Müziğin birkaç temel özelliğinden bahsedecek olursak; ifade edilmek istenen anlatımın temel ses öbeklerinin (buna kelime diyebiliriz) farklı uzunluklarla belli bir düzende veya anlamlı düzensizlik olarak tekrarlanmasına ritim diyebiliriz. Ritimlerin oluşturduğu birliktelik ve kompozisyon, bir anlam ifade edebilen duygu ve düşünceye sevk etme potansiyeli olan kısım müziğin ezgisi, melodisi olarak ifade edilebilir. Bunlar  birbirinden farklı seslerin benzerlik veya zıtlıkla bir araya getirilen uyumlu bir bütünlük halidir.  Bu ses akışı armoniyle beraber bir yaşam kesitini yansıtır ve adeta bir kitapçığa dönüştürür. Ses çıkartacak her malzemenin farklı ses rengi vardır. Bunlar kulağımız tarafından ayırt edilebilen tınılardır.

Müziğin temel kriterleri tecrübe ve deneylerle belli bir sistematiğe kavuşturulup insanların beğenisine ve hizmetine sunulur. Müzik yapanların hedeflerini ve dinleyicilerin amaçlarını iki temel eksene oturtabiliriz. Müzisyen duygu ve düşüncelerini hatta ideolojisini müziğe yansıtabildiği gibi çiçekler, böcekler, güzellikler de müziğin konusu olabilir.

Coğrafi, kültürel, tarihî, etnik ve dönemsel ögeler, müziklerin oluşmasında etkili olmuştur. Bunlar insanın ortak özellik ve zevklerini taşıdığı ölçüde evrensel müzik kategorisine dâhil edilebilir. Aslında fazla anlam yüklü ve özel hedefler taşıyan müzik “evrensel müzik” ekseninden uzaklaşmış demektir.

Bana kalırsa insan ses ve sözünün olması anlam ve anlamaya müdahaledir. Çoğu şarkılara, türkülere ilham olan şiirlerin, sözün bestelenip tınılarla, enstrümanlarla söylenmesini hangi kategoriye dâhil edebiliriz? Yoğun anlam ifade etmeyen ve eğitimli ses müziğin ritmine daha uygundur.

Tarihte toplumlara yön veren ve belki de geçmişten aldıkları ilhamla binlerce yıllık geleceğe de ışık tutan filozoflar, bilgeler, var olan değerleri yerli yerine oturtarak günün pratik ihtiyaçlarına da çözümler üretmişlerdir. Bunlardan biri de bazı hastalıkların tedavisinde müziğin onarıcı özelliklerinden yararlanılmasıdır.
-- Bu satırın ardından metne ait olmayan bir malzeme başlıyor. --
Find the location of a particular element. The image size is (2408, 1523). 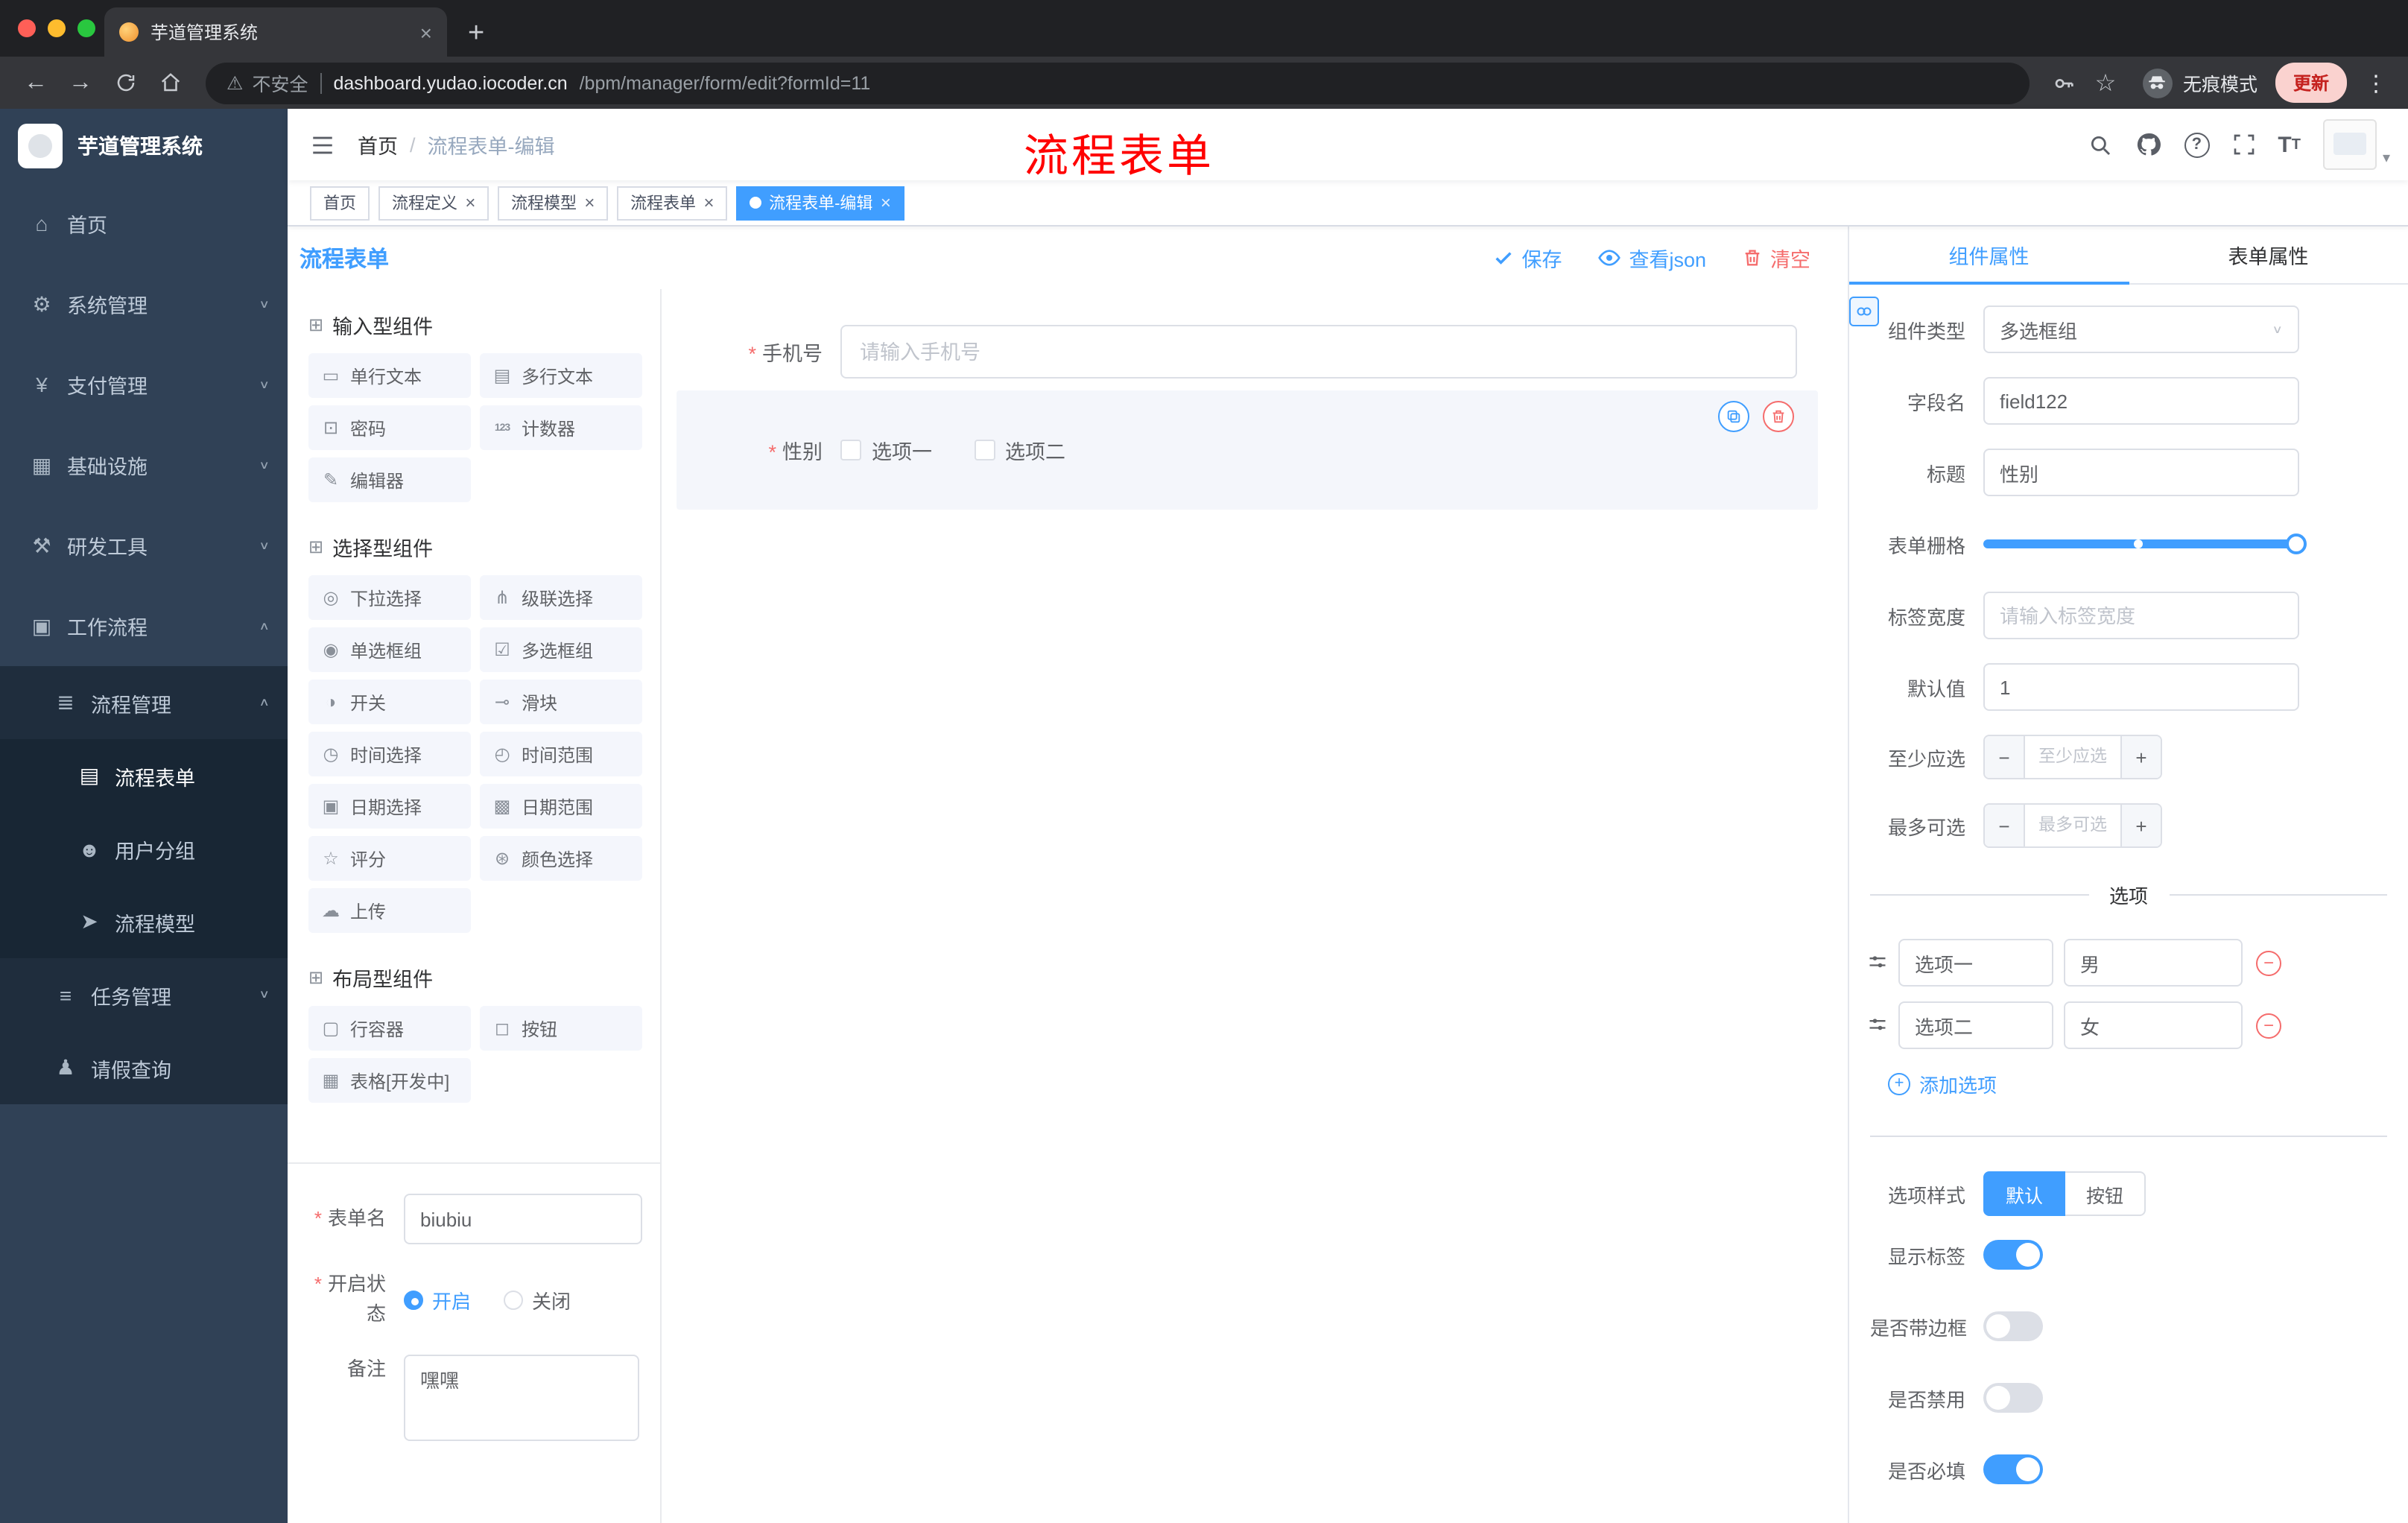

Bu ifade sadece psikolojik rahatsızlıklara indirgenmeden; insan genetiğini kendi iç dinamikleri ile onarmak ve sağlıklı hâle getirmesini de kapsar. İnsan metabolizmasını iyi bilen, insan organlarının ritmini keşfeden bilim insanları tabiattaki, hatta evrendeki hareketleri ve ses tonlarını da keşfetmişse müziğin tınılarının ilk teorik ilkelerine adım atmış demektir.

Sonuç olarak müzik tabiatta var olan veya oluşturulan ses senfonisidir. Yerine göre fısıltı, çağıltı, kırılan, kopan, sızıntı; yerine göre coşku, fırtına, kopan gürültüdür. Müzik hangi yöntem ve enstrümanlarla yapılırsa yapılsın hayatın ayrılmaz bir parçasıdır. İnsanın en temel farklarından birini oluşturur.